Stealth@-1
歩道と車道の間に植えられたケヤキの木に囲われた道。メインストリートから外れているため、クルマもたまにしか通らない閑散とした場所。
その歩道を男がひとり歩いていた。170足らずの身長に、でっぷりと太った体格。身につけたスーツが窮屈そうだ。
顔立ちから40代なのだろうが、薄くなった頭で年齢より老けて見える。
男に、1台のクルマが近づいた。国産のセダンだった。
クルマは男のそばに停車すると、助手席の窓ガラスが開いた。
「恐れ入ります。
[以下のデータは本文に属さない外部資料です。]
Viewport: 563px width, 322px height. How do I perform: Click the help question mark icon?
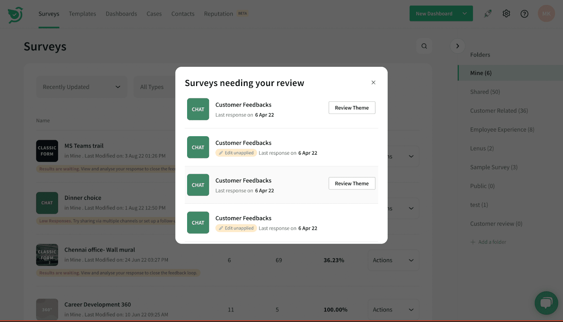tap(524, 14)
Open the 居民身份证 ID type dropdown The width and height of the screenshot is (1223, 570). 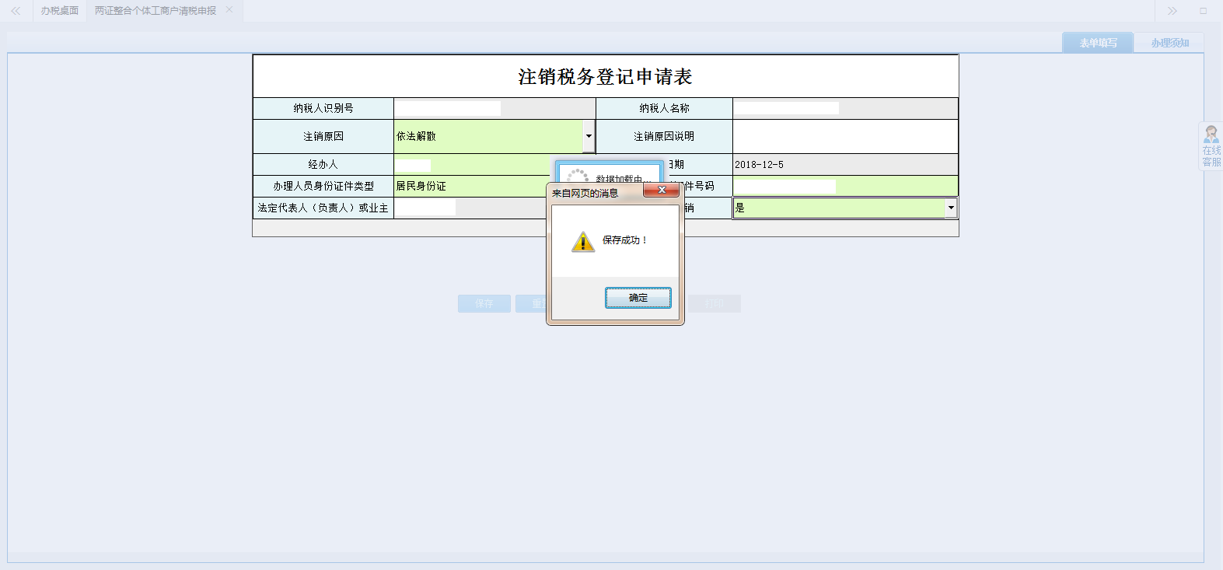pos(470,186)
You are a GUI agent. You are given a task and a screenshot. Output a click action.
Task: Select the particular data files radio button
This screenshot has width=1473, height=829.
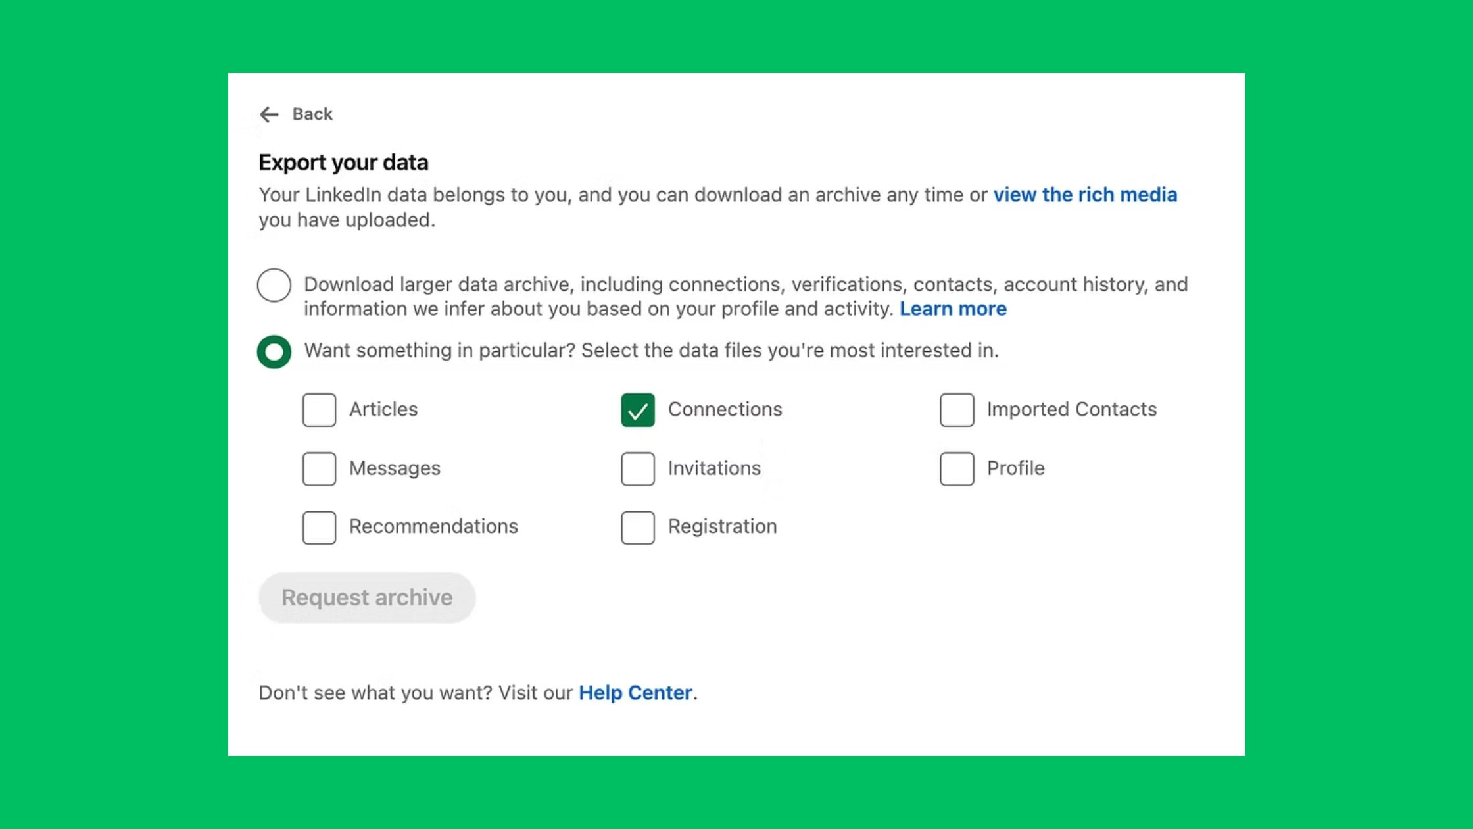pos(274,351)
〇〇への行き道をご存知でしょうか?」
男に声を掛けたのはブロンドの髪を横わけし、スレンダーな体型をした外国人だった。
呼ばれた男は辺りを窺いながらクルマに近寄ると、素早く助手席に乗り込んだ。
男を乗せたクルマは、猛スピードでその場を走り去った。
クルマの中、外国人はフレンドリーな口調で男に話掛ける。
「ジョージ、久しぶりだな」
〈ジョージ〉と呼ばれた男は運転手に答えた。
「…2年ぶりかなマイク。アンタも出世したと聞いていたが、そのわりには、しみったれたクルマに乗ってるんだな」
ジョージの嫌味を、マイクと呼ばれた男は笑顔で受け流す。
「我々の仕事は目立っちゃマズいからな」
「なるほど…」
クルマはケヤキに囲まれた道を抜け、メインストリートとの合流点にさし掛ろうとしていた。
ジョージが再び口を開いた。
「ところでマイク。今日はオレに用があって、こんな手の込んだセットアップをしたんだろう?」
「もちろん。オレがプライベートで、アンタを表敬訪問するなんて事は無いよ」
いつしかクルマは、高速の入口へと向かっていた。
「今からドライブと洒落込もう。〈指令〉を渡すにはクルマの中が最も安全だからな」
そう言うと、マイケル・リベンジャーは高鍋譲二に笑顔を向けた。
『Stealth』
某所。
小さな喫茶店。
レンガ造りの壁にはツタが絡まり、建屋の古さを物語っている。
その中、レンガに囲まれた店の奥に施されたテーブル席に、2人の男が座っていた。
ひとりはグレイのスーツ姿。40代半ばくらいか。短く刈込んだ髪を横に分け、華奢な身体と神経質そうな顔は、税務署の係長といった風情だ。
もうひとりは若く30前後だろう。細身の黒いスーツにストライプのシャツ。茶に染めた長髪は、とても普通の職業に就いてるとは思えない。